>> begin Records for this exercise

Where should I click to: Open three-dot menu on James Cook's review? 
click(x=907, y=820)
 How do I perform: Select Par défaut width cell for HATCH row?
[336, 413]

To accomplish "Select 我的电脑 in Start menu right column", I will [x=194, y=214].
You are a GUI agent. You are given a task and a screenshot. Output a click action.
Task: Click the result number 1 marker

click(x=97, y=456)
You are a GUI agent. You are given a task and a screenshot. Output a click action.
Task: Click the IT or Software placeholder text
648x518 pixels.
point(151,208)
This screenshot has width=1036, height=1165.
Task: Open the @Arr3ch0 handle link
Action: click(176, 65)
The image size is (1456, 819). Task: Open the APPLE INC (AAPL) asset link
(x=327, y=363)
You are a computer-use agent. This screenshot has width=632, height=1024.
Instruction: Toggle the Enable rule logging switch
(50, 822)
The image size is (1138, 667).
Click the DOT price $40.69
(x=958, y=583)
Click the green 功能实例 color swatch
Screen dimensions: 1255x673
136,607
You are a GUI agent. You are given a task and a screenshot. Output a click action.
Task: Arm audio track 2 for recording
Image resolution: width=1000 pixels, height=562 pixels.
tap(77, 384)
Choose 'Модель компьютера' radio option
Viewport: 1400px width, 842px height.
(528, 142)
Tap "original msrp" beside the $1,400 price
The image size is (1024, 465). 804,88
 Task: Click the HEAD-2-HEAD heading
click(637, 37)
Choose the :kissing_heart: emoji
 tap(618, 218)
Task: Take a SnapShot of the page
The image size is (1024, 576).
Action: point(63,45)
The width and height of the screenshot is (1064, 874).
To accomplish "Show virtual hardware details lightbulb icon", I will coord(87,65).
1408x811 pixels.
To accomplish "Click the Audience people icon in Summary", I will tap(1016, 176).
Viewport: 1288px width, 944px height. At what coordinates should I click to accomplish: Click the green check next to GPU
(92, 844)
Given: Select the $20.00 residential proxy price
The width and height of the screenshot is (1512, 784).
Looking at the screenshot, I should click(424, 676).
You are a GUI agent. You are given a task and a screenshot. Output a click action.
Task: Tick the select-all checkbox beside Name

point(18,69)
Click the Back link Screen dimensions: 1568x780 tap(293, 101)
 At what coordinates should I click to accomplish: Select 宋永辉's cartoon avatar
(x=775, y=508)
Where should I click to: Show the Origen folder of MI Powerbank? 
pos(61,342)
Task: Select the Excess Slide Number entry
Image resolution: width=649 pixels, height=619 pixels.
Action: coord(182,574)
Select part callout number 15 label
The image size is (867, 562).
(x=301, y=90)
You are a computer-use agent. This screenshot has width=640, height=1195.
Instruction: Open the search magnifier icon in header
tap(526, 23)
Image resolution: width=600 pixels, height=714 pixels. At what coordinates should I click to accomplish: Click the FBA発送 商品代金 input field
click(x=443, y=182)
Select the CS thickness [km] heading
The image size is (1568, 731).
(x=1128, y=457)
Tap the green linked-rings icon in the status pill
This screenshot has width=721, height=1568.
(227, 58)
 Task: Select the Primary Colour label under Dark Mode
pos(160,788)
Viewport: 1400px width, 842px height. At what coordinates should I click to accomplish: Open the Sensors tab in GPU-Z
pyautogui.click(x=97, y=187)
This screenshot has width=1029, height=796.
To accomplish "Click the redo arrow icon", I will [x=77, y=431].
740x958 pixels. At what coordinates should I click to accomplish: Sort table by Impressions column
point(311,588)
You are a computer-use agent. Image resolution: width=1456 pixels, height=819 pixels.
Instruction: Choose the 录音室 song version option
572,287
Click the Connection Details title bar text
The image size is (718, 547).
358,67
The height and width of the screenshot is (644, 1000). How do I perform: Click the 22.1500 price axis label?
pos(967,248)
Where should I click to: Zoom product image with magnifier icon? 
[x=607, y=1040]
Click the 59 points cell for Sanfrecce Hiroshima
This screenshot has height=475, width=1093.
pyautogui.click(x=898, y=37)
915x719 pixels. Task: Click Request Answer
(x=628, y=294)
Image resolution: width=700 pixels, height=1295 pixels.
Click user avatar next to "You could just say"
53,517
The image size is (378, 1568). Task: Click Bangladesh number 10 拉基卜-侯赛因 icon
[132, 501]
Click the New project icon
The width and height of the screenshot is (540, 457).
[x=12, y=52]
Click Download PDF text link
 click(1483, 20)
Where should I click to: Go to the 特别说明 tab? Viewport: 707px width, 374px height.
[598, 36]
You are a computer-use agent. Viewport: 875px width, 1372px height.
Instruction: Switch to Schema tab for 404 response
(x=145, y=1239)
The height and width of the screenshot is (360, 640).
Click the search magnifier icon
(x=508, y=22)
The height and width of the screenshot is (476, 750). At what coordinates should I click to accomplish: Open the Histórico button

>> end Records for this exercise

◆ Given task ◆
Copy every one of the records above word for word, leaving out nothing and changing nothing.

◆ The reply ◆
Where should I click to: Open three-dot menu on James Cook's review? 
click(x=907, y=820)
 How do I perform: Select Par défaut width cell for HATCH row?
[336, 413]

To accomplish "Select 我的电脑 in Start menu right column", I will [x=194, y=214].
You are a GUI agent. You are given a task and a screenshot. Output a click action.
Task: Click the result number 1 marker

click(x=97, y=456)
You are a GUI agent. You are given a task and a screenshot. Output a click action.
Task: Click the IT or Software placeholder text
648x518 pixels.
point(151,208)
This screenshot has width=1036, height=1165.
Task: Open the @Arr3ch0 handle link
Action: click(176, 65)
The image size is (1456, 819). Task: Open the APPLE INC (AAPL) asset link
(x=327, y=363)
You are a computer-use agent. This screenshot has width=632, height=1024.
Instruction: Toggle the Enable rule logging switch
(50, 822)
The image size is (1138, 667).
Click the DOT price $40.69
(x=958, y=583)
Click the green 功能实例 color swatch
Screen dimensions: 1255x673
136,607
You are a GUI agent. You are given a task and a screenshot. Output a click action.
Task: Arm audio track 2 for recording
Image resolution: width=1000 pixels, height=562 pixels.
tap(77, 384)
Choose 'Модель компьютера' radio option
Viewport: 1400px width, 842px height.
(528, 142)
Tap "original msrp" beside the $1,400 price
The image size is (1024, 465). 804,88
 Task: Click the HEAD-2-HEAD heading
click(637, 37)
Choose the :kissing_heart: emoji
 tap(618, 218)
Task: Take a SnapShot of the page
The image size is (1024, 576).
Action: point(63,45)
The width and height of the screenshot is (1064, 874).
To accomplish "Show virtual hardware details lightbulb icon", I will coord(87,65).
1408x811 pixels.
To accomplish "Click the Audience people icon in Summary", I will tap(1016, 176).
Viewport: 1288px width, 944px height. At what coordinates should I click to accomplish: Click the green check next to GPU
(92, 844)
Given: Select the $20.00 residential proxy price
The width and height of the screenshot is (1512, 784).
Looking at the screenshot, I should click(424, 676).
You are a GUI agent. You are given a task and a screenshot. Output a click action.
Task: Tick the select-all checkbox beside Name

point(18,69)
Click the Back link Screen dimensions: 1568x780 tap(293, 101)
 At what coordinates should I click to accomplish: Select 宋永辉's cartoon avatar
(x=775, y=508)
Where should I click to: Show the Origen folder of MI Powerbank? 
pos(61,342)
Task: Select the Excess Slide Number entry
Image resolution: width=649 pixels, height=619 pixels.
Action: coord(182,574)
Select part callout number 15 label
The image size is (867, 562).
(x=301, y=90)
You are a computer-use agent. This screenshot has width=640, height=1195.
Instruction: Open the search magnifier icon in header
tap(526, 23)
Image resolution: width=600 pixels, height=714 pixels. At what coordinates should I click to accomplish: Click the FBA発送 商品代金 input field
click(x=443, y=182)
Select the CS thickness [km] heading
The image size is (1568, 731).
(x=1128, y=457)
Tap the green linked-rings icon in the status pill
This screenshot has width=721, height=1568.
(227, 58)
 Task: Select the Primary Colour label under Dark Mode
pos(160,788)
Viewport: 1400px width, 842px height. At what coordinates should I click to accomplish: Open the Sensors tab in GPU-Z
pyautogui.click(x=97, y=187)
This screenshot has width=1029, height=796.
To accomplish "Click the redo arrow icon", I will [x=77, y=431].
740x958 pixels. At what coordinates should I click to accomplish: Sort table by Impressions column
point(311,588)
You are a computer-use agent. Image resolution: width=1456 pixels, height=819 pixels.
Instruction: Choose the 录音室 song version option
572,287
Click the Connection Details title bar text
The image size is (718, 547).
358,67
The height and width of the screenshot is (644, 1000). How do I perform: Click the 22.1500 price axis label?
pos(967,248)
Where should I click to: Zoom product image with magnifier icon? 
[x=607, y=1040]
Click the 59 points cell for Sanfrecce Hiroshima
This screenshot has height=475, width=1093.
pyautogui.click(x=898, y=37)
915x719 pixels. Task: Click Request Answer
(x=628, y=294)
Image resolution: width=700 pixels, height=1295 pixels.
Click user avatar next to "You could just say"
53,517
The image size is (378, 1568). Task: Click Bangladesh number 10 拉基卜-侯赛因 icon
[132, 501]
Click the New project icon
The width and height of the screenshot is (540, 457).
[x=12, y=52]
Click Download PDF text link
 click(1483, 20)
Where should I click to: Go to the 特别说明 tab? Viewport: 707px width, 374px height.
[598, 36]
You are a computer-use agent. Viewport: 875px width, 1372px height.
Instruction: Switch to Schema tab for 404 response
(x=145, y=1239)
The height and width of the screenshot is (360, 640).
Click the search magnifier icon
(x=508, y=22)
The height and width of the screenshot is (476, 750). At what coordinates should I click to accomplish: Open the Histórico button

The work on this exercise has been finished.